-- Start of Source text --
For the first time in 17 years, the S.F.-based Jewish Community Federation is launching a major population survey of Jews living in its service region, which stretches from Sonoma to south of Palo Alto.

Unlike an earlier study in 1986, the upcoming telephone survey won’t include the East Bay and the San Jose Area. Officials in those two federation areas declined to participate in what has been dubbed the Jewish Community Study.

Expected to start in mid-October, the endeavor could cost up to $250,000. The bill is being footed by the Jewish Community Endowment Fund.

Along with providing an updated Jewish population estimate for the region, the new survey is expected to put a human face on the local community, revealing information about population clusters, employment and joblessness, synagogue participation, spiritual quests and other areas of Jewish involvement.

Susan Folkman, a federation volunteer who chairs an advisory committee developing the study, was disappointed that neighboring federations opted against participating.

“I think it’s unfortunate because I think the Jewish community isn’t limited by these boundaries,” she said. “We won’t have information on those pieces of the bay.”

Brian Goldberg, the recently hired executive director of the Jewish Federation of Greater San Jose, said board members determined “it just wasn’t a good use of community funds at this time.”

Roberta Bear, director of planning for the Jewish Community Federation of the Greater East Bay, hadn’t heard of the study, but said her organization generally turns to the agencies it funds for information about their clients and needs. “I know that demographic studies take huge resources, time as well as dollars,” she said. “We’re looking to use those resources most efficiently.”

The last study estimated that 222,847 Jews lived in the Bay Area, with 128,169 residing in San Francisco, the Peninsula, Marin and Sonoma areas served by the JCF.

Organizers of the new study are particularly interested in learning more about population changes, social needs, views on Israel, philanthropy and understanding such groups as Israelis and Russian immigrants.

The S.F. federation and Jewish agencies, which helped to develop questions, will use the information gleaned from the survey to develop programs and outreach.

“From the very beginning, this was perceived as an action-oriented study,” said Sharon Fried, the federation’s associate director of planning and agency support.

For instance, Jewish Vocational Service “would like to know the extent to which there’s unemployment in the Jewish community,” said Fried. “The synagogues are interested in questions of spirituality and how people connect Jewishly.”

Respondents even will be asked about their friendships and to whom they turn in an emergency.

Said federation spokeswoman Suzan Berns: “One of the things we’re interested in hearing about is the diversity. Diversity in spirituality, diversity in age, diversity in where people come from.”

The survey will contact 1,600 local households starting next month. Six hundred respondents will be called randomly while another 1,000 names will be taken from federation lists. The telephone survey is expected to last 15 to 30 minutes. Its results should be issued next fall.

Organizers said they wanted to delay the survey until after both the High Holy Days and the gubernatorial recall vote.

Sociologist Bruce Phillips, the study director, said he hoped rabbis would alert congregants during their holiday sermons about the telephone survey. “The high holidays gives us a chance as much as possible for rabbis to put the word out,” said Phillips, a professor at Hebrew Union College – Jewish Institute of Religion in Los Angeles.

Fried maintains that the study will be worth the expense. “Particularly in these difficult times, organizations need guidance in making good decisions in deploying human and financial resources.

“It will be maybe 20 minutes of someone’s time but the information will benefit everyone.”
-- End of Source text --
-- Start of Data supplied --
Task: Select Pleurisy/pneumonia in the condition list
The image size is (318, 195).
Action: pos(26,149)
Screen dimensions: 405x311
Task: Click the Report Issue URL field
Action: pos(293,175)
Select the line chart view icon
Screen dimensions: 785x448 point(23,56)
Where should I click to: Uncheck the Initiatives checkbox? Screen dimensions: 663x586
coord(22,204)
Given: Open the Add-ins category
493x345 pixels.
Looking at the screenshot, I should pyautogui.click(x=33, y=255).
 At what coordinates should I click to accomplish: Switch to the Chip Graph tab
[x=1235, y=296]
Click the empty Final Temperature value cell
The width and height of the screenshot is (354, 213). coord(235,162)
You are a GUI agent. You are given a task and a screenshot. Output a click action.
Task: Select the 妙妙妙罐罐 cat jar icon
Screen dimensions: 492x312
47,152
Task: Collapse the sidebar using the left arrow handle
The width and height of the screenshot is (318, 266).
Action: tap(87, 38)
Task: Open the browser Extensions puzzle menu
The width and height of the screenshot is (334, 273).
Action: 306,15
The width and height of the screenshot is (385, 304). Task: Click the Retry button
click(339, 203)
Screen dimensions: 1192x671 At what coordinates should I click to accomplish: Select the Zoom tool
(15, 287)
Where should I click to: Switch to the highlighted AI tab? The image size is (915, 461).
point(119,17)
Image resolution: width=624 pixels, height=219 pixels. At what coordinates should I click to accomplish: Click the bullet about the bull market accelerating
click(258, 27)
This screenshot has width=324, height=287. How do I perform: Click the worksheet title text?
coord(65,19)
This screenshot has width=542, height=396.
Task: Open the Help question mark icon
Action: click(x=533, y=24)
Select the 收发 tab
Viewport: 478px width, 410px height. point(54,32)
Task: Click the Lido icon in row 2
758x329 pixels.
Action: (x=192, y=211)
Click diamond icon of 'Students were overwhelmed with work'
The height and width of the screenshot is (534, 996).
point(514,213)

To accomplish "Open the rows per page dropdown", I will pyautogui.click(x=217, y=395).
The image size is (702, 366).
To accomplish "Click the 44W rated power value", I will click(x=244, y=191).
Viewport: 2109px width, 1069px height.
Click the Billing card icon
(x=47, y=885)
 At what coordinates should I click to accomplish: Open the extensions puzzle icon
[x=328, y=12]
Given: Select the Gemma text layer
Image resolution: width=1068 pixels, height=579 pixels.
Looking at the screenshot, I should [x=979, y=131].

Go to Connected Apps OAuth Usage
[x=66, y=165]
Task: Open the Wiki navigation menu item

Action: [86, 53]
-- End of Data supplied --
Requirements: Name every person mentioned in the article about the Jewish Community Study, giving each one's role as the article states it.

Task output:
- Susan Folkman: a federation volunteer who chairs an advisory committee developing the study
- Brian Goldberg: the recently hired executive director of the Jewish Federation of Greater San Jose
- Roberta Bear: director of planning for the Jewish Community Federation of the Greater East Bay
- Sharon Fried: the federation's associate director of planning and agency support
- Suzan Berns: federation spokeswoman
- Bruce Phillips: sociologist and study director, a professor at Hebrew Union College – Jewish Institute of Religion in Los Angeles